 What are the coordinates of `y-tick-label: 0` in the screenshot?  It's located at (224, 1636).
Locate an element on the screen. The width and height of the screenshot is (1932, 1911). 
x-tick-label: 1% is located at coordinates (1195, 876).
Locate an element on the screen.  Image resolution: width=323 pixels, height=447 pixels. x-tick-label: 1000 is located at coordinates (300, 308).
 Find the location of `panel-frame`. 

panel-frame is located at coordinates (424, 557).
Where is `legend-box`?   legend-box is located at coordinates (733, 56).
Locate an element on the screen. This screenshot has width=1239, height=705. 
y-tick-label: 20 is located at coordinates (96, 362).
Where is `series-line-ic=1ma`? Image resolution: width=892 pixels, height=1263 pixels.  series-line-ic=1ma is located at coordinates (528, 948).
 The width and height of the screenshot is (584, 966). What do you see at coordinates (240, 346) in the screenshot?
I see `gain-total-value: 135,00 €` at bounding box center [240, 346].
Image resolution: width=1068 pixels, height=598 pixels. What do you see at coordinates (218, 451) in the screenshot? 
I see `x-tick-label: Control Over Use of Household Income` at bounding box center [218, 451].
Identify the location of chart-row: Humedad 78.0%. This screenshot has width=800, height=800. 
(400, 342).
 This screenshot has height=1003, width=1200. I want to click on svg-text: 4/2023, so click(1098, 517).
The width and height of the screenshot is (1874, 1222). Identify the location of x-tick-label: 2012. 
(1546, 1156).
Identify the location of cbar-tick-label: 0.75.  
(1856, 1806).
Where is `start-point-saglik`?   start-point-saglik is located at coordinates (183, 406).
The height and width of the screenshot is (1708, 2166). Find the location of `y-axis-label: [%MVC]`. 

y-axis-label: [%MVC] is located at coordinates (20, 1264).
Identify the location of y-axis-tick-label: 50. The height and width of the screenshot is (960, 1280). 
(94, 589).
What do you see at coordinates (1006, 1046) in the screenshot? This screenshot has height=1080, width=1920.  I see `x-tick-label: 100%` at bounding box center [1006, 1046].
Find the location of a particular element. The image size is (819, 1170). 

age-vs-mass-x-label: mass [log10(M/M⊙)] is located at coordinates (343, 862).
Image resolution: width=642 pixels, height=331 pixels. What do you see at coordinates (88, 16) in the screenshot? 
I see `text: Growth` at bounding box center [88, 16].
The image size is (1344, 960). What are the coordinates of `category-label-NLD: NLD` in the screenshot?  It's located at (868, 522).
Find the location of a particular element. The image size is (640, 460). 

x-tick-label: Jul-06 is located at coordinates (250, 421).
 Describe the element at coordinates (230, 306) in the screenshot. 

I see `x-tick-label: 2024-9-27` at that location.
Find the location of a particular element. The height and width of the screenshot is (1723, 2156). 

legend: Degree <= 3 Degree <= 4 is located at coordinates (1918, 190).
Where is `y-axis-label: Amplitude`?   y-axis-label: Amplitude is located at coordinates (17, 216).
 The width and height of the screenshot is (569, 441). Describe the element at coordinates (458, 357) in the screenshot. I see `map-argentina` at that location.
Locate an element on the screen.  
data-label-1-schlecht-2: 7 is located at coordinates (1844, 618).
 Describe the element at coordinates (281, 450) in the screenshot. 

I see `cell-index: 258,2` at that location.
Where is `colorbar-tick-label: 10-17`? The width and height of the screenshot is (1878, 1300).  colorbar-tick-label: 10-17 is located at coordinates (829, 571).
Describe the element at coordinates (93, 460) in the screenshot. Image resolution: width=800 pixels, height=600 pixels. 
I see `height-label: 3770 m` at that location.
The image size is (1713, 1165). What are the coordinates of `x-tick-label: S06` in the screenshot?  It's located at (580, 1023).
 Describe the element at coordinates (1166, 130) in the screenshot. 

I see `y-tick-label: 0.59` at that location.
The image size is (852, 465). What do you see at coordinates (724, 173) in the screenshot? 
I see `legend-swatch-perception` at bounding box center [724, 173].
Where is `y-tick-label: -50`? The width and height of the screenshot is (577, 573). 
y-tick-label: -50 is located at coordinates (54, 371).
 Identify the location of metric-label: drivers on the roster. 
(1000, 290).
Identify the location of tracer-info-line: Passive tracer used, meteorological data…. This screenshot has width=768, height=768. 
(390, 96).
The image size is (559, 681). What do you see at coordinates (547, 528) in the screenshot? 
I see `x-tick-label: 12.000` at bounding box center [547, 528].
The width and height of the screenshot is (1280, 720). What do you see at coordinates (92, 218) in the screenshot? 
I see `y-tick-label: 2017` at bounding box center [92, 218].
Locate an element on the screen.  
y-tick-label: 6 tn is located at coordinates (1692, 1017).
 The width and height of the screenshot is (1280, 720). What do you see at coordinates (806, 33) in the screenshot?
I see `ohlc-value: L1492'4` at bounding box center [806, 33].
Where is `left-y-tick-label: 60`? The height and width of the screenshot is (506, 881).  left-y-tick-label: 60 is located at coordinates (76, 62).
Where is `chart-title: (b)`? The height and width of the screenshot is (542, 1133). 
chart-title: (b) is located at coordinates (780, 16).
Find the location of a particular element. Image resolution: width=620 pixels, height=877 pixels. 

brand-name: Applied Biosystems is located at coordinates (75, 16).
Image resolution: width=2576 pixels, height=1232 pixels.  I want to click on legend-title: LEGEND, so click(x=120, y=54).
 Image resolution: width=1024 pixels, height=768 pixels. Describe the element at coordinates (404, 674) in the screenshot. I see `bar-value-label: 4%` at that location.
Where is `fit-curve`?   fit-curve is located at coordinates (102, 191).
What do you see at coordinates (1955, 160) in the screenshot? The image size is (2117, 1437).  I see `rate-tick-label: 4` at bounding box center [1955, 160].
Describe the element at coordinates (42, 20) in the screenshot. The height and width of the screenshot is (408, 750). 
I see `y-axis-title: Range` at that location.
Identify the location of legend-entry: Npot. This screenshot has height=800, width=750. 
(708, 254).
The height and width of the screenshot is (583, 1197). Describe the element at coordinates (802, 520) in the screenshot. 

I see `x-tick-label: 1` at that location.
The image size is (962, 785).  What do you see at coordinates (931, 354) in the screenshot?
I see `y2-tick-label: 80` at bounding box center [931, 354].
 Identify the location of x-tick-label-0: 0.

---

_Task_
Copy out, character for character, the entries between the line containing "coordinates (300, 308)." and the line containing "y-tick-label: 20 is", inclusive.

_Answer section_
Locate an element on the screen.  Image resolution: width=323 pixels, height=447 pixels. x-tick-label: 1000 is located at coordinates (300, 308).
 Find the location of `panel-frame`. 

panel-frame is located at coordinates (424, 557).
Where is `legend-box`?   legend-box is located at coordinates (733, 56).
Locate an element on the screen. This screenshot has width=1239, height=705. 
y-tick-label: 20 is located at coordinates (96, 362).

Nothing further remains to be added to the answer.